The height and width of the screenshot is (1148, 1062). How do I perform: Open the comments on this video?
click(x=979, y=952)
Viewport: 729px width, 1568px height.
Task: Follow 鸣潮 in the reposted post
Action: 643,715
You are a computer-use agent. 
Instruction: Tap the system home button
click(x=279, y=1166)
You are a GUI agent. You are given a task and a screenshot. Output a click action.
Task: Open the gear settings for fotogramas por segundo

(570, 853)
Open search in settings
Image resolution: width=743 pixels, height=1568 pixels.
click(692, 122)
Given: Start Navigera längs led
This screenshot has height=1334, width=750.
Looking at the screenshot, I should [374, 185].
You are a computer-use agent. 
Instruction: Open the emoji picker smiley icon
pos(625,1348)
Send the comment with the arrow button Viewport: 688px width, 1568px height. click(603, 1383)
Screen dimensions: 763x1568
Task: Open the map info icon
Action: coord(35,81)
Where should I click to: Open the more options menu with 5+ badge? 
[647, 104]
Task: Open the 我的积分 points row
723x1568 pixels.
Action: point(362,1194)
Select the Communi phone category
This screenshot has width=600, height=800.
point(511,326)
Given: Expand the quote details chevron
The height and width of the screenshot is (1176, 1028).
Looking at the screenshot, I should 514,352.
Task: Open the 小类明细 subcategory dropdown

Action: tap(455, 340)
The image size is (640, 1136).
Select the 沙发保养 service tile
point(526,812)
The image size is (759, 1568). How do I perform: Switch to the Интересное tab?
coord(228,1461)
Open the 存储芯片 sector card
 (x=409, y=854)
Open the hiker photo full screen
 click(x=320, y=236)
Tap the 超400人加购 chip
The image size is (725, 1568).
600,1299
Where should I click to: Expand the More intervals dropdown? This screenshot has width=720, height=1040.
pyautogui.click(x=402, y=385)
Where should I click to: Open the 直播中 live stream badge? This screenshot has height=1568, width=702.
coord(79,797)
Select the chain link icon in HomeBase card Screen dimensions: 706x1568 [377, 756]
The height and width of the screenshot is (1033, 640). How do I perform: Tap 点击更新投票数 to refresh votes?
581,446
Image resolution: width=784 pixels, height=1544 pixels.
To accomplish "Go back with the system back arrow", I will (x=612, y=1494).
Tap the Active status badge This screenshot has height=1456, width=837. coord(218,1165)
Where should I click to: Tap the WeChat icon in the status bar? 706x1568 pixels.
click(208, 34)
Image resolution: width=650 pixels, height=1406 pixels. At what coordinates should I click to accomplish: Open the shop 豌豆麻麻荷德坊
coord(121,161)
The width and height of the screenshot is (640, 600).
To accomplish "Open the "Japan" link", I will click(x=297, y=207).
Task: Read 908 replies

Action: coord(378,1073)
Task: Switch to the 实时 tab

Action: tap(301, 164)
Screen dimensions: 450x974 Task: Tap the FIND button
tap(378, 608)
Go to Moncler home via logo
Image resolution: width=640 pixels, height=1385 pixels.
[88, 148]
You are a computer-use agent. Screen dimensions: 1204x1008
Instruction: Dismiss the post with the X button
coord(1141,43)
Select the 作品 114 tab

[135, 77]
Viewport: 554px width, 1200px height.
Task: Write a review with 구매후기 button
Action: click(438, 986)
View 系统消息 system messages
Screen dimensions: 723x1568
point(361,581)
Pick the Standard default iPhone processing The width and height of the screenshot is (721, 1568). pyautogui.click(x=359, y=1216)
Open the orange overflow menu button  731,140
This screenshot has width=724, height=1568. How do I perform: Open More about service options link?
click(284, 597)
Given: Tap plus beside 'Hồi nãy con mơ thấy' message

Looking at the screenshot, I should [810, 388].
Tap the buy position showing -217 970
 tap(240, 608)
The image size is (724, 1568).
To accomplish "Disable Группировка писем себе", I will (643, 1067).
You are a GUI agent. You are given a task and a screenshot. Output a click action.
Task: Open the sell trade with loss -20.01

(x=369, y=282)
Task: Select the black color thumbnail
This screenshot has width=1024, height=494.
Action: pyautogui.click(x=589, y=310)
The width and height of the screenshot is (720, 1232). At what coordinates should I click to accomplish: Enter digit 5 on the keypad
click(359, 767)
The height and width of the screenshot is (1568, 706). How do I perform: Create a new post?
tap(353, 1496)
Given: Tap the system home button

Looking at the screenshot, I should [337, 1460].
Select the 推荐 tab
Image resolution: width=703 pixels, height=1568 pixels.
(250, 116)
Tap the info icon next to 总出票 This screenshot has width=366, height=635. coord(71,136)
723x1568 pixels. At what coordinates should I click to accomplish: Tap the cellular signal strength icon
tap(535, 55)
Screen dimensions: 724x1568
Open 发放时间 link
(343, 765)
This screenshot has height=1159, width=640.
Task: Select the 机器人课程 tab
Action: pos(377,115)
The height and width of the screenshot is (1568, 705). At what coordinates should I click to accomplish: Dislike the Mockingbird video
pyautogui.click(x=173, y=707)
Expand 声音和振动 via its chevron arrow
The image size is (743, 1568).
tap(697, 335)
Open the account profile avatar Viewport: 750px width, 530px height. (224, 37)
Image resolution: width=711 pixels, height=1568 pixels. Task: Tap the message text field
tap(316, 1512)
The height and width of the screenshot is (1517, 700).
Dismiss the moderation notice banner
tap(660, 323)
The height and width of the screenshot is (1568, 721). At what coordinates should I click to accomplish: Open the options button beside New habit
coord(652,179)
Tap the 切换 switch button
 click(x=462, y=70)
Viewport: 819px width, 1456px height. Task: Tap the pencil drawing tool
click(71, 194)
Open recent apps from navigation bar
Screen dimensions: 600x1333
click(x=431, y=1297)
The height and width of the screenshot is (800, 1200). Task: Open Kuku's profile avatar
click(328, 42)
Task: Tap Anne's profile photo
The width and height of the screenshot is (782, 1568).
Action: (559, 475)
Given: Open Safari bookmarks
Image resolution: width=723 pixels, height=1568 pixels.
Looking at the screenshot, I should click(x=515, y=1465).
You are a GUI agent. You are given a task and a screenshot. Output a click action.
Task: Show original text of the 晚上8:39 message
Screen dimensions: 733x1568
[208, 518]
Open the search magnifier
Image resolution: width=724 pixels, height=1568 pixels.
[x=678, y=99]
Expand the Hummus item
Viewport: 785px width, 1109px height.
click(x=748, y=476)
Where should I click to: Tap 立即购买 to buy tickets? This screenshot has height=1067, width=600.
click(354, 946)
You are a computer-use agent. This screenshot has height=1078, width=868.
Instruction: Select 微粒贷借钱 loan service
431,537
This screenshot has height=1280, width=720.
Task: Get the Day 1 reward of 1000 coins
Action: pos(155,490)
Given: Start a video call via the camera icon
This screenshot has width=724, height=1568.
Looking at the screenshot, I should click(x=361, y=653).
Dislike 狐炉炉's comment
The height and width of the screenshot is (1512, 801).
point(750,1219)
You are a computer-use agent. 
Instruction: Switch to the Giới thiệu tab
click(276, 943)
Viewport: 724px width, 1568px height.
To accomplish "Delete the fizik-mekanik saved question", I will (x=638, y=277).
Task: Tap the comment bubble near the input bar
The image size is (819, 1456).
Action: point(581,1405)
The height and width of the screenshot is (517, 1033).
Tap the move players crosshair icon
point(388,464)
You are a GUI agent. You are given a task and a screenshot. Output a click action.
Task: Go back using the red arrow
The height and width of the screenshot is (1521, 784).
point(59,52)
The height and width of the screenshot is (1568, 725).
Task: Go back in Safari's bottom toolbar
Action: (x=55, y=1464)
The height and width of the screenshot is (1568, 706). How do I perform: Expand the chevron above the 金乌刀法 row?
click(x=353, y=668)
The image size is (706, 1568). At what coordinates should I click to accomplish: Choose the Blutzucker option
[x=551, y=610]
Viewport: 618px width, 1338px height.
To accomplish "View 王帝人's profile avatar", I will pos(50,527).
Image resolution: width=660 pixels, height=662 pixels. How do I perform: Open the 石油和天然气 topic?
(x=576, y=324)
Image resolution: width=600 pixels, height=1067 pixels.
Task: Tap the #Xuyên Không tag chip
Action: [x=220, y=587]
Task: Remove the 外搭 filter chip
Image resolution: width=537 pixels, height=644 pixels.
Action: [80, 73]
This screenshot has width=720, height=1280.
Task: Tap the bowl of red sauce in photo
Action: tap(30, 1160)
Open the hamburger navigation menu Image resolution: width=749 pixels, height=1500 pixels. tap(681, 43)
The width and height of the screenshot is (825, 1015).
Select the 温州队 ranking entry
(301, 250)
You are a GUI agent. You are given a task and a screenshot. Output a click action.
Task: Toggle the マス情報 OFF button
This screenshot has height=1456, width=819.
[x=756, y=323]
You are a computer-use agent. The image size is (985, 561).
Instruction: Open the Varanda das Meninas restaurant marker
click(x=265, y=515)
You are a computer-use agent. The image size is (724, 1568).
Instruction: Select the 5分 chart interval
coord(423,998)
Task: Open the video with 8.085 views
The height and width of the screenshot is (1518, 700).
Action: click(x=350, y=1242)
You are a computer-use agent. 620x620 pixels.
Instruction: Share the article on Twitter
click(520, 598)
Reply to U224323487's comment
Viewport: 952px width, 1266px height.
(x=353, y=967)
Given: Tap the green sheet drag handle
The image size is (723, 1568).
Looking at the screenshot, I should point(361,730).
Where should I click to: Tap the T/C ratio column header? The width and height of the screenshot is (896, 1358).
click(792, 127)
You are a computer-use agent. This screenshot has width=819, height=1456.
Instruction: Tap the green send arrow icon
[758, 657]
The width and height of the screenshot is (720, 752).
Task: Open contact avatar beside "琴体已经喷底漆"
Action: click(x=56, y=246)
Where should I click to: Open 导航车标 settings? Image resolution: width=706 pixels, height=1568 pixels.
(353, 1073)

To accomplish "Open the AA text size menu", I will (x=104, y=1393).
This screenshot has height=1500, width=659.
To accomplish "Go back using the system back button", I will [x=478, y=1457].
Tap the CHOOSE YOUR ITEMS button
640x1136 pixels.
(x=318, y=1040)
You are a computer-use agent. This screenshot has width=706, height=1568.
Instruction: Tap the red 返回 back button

▸ **WRITTEN INSTRUCTION**: From the listing, output the lines from the line containing "Image resolution: width=784" through the line containing "Action: tap(301, 164)" as a JSON list of strings, one string per line, with blank lines left out.

▸ **SOLUTION**:
[
  "Image resolution: width=784 pixels, height=1544 pixels.",
  "To accomplish \"Go back with the system back arrow\", I will (x=612, y=1494).",
  "Tap the Active status badge This screenshot has height=1456, width=837. coord(218,1165)",
  "Where should I click to: Tap the WeChat icon in the status bar? 706x1568 pixels.",
  "click(208, 34)",
  "Image resolution: width=650 pixels, height=1406 pixels. At what coordinates should I click to accomplish: Open the shop 豌豆麻麻荷德坊",
  "coord(121,161)",
  "The width and height of the screenshot is (640, 600).",
  "To accomplish \"Open the \"Japan\" link\", I will click(x=297, y=207).",
  "Task: Read 908 replies",
  "Action: coord(378,1073)",
  "Task: Switch to the 实时 tab",
  "Action: tap(301, 164)"
]